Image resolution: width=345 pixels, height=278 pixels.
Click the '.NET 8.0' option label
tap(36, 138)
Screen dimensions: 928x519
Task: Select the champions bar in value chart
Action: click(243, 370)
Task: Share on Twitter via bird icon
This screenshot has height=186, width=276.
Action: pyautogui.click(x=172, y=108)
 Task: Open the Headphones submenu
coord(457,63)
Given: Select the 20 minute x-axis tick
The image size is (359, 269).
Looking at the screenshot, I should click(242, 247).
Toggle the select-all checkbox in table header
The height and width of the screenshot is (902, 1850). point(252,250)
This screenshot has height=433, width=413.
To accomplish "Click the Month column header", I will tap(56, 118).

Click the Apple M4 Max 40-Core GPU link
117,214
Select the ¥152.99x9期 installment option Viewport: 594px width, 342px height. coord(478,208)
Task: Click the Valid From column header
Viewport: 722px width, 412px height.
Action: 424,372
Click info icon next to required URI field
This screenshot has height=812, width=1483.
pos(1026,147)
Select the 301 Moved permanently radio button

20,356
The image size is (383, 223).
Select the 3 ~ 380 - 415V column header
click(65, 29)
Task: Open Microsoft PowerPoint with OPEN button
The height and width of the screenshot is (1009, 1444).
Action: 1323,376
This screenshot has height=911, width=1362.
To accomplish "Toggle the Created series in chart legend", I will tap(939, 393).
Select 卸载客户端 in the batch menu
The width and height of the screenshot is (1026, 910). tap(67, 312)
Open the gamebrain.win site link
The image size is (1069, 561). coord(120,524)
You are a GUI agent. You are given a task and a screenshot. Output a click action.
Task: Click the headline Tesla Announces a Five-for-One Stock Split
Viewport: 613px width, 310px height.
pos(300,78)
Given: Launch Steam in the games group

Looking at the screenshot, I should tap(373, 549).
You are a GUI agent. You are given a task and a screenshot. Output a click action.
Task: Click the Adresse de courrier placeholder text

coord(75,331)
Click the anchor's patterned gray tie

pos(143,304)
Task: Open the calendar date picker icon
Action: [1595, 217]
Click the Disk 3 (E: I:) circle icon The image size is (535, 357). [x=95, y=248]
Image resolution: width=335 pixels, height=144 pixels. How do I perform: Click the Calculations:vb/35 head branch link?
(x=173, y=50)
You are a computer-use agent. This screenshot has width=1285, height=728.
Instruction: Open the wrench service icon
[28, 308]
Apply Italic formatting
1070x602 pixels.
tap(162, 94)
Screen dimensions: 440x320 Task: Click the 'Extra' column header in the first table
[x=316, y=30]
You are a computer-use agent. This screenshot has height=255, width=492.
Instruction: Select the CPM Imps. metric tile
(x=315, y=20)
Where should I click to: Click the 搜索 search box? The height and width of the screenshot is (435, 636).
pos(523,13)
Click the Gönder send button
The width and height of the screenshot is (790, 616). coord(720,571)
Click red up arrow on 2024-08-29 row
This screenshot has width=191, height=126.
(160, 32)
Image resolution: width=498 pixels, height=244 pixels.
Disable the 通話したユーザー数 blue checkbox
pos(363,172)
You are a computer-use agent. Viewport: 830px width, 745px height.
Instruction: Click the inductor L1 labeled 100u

*YOUR INSTRUCTIONS*: Write out the entries above word for word, from the start through the line containing "Looking at the screenshot, I should tap(373, 549).".

*ANSWER*:
Image resolution: width=345 pixels, height=278 pixels.
Click the '.NET 8.0' option label
tap(36, 138)
Screen dimensions: 928x519
Task: Select the champions bar in value chart
Action: click(243, 370)
Task: Share on Twitter via bird icon
This screenshot has height=186, width=276.
Action: pyautogui.click(x=172, y=108)
 Task: Open the Headphones submenu
coord(457,63)
Given: Select the 20 minute x-axis tick
The image size is (359, 269).
Looking at the screenshot, I should click(242, 247).
Toggle the select-all checkbox in table header
The height and width of the screenshot is (902, 1850). point(252,250)
This screenshot has height=433, width=413.
To accomplish "Click the Month column header", I will tap(56, 118).

Click the Apple M4 Max 40-Core GPU link
117,214
Select the ¥152.99x9期 installment option Viewport: 594px width, 342px height. coord(478,208)
Task: Click the Valid From column header
Viewport: 722px width, 412px height.
Action: 424,372
Click info icon next to required URI field
This screenshot has height=812, width=1483.
pos(1026,147)
Select the 301 Moved permanently radio button

20,356
The image size is (383, 223).
Select the 3 ~ 380 - 415V column header
click(65, 29)
Task: Open Microsoft PowerPoint with OPEN button
The height and width of the screenshot is (1009, 1444).
Action: 1323,376
This screenshot has height=911, width=1362.
To accomplish "Toggle the Created series in chart legend", I will tap(939, 393).
Select 卸载客户端 in the batch menu
The width and height of the screenshot is (1026, 910). tap(67, 312)
Open the gamebrain.win site link
The image size is (1069, 561). coord(120,524)
You are a GUI agent. You are given a task and a screenshot. Output a click action.
Task: Click the headline Tesla Announces a Five-for-One Stock Split
Viewport: 613px width, 310px height.
pos(300,78)
Given: Launch Steam in the games group

Looking at the screenshot, I should tap(373, 549).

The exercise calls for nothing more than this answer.